To determine whether these trends are patient-specific, we first compared the fraction of all cells in each pre-treatment sample that are identified as T cells (Figure 2B). As expected, pre-treatment responders have a greater proportion of T cells than nonresponders, although the difference is statistically insignificant (p > 0.05). However, both BCC responders and nonresponders have significantly higher T cell proportions than both malignant and adjacent PDAC samples by a factor of 4–8. Comparing the proportion of T cells classified as activated and exhausted, we find that the proportions are similar between all patients, with the unexpected exception that the vast majority of T cells in the adjacent pancreas samples are effector CD8+ T cells (Figures 2C, D). This may indicate that adjacent samples may not reflect a true negative control, as is often used in the literature.

Identification of the top 2,000 genes with the most similar gene expression between BCC and PDAC unsurprisingly reveal no notable gene groups, supporting the theory that the two cancers rely on different systems of immune activation. However, we notice that HLA genes are amongst the most highly enriched genes in both cancers; furthermore, they are consistently overexpressed in BCC compared to PDAC by a factor of 2-10 with the exception of HLA-E and HLA-F, suggesting that PDAC suffers from much more severe MHC-I suppression (Figure 2E). To confirm whether these differences hold on a patient level, we constructed a MHC-I and MHC-II score (Methods). Comparison of the per-patient MHC-I scores between BCC and PDAC for each of the CD8+ T cell subclusters shows that regardless of the subcluster, BCC CD8+ T cells have significantly elevated MHC-I expression in comparison to PDAC; this discrepancy is most pronounced in memory CD8+ T cells, where MHC-I scores are on average 4 times higher (Figure 2F). Similarly, per-patient comparison of MHC-II scores show that all three groups of CD8+ T cells have significantly lower expression in PDAC than BCC - in particular, the majority of effector and memory CD8+ T cells in PDAC exhibit virtually no MHC-II expression (Figure 2G).

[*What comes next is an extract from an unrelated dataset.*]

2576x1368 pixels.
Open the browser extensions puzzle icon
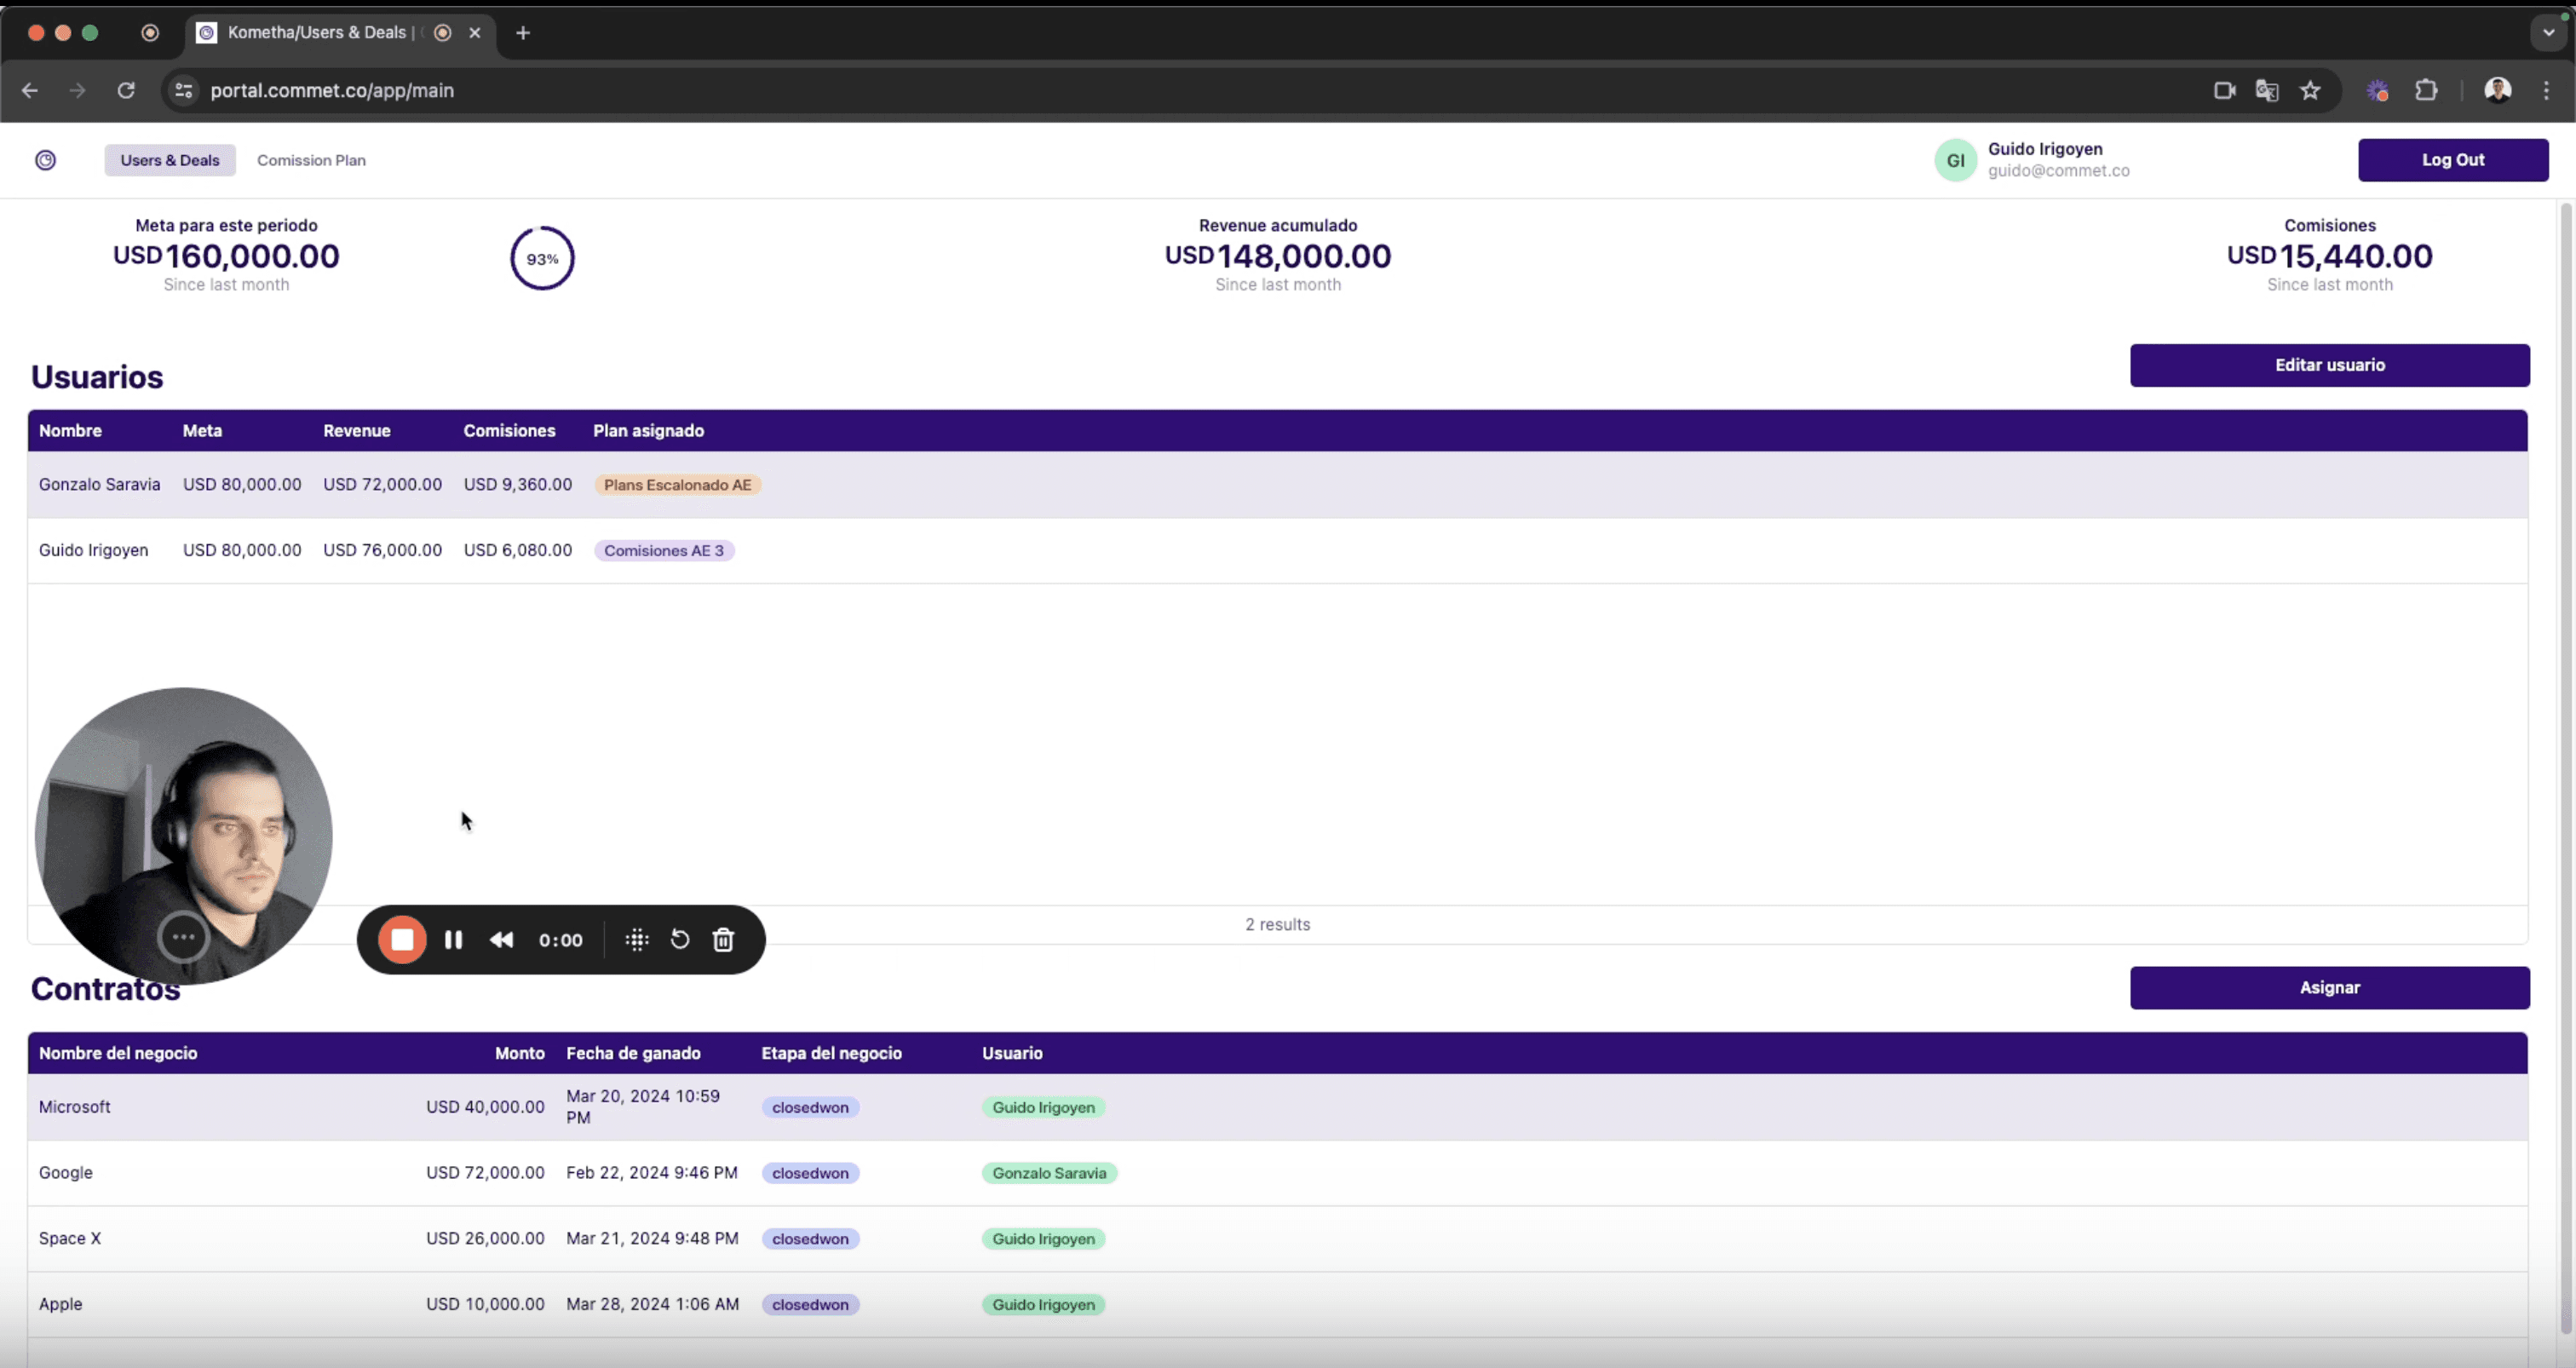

This supports prior research demonstrating that MHC-I molecules are degraded by autophagy-dependent mechanisms in PDAC, thereby facilitating impaired antigen presentation and resistance to checkpoint therapies (Johnson et al., 2016); no such mechanisms have been implicated in BCC and this provides evidence against such a mechanism existing in the BCC TME.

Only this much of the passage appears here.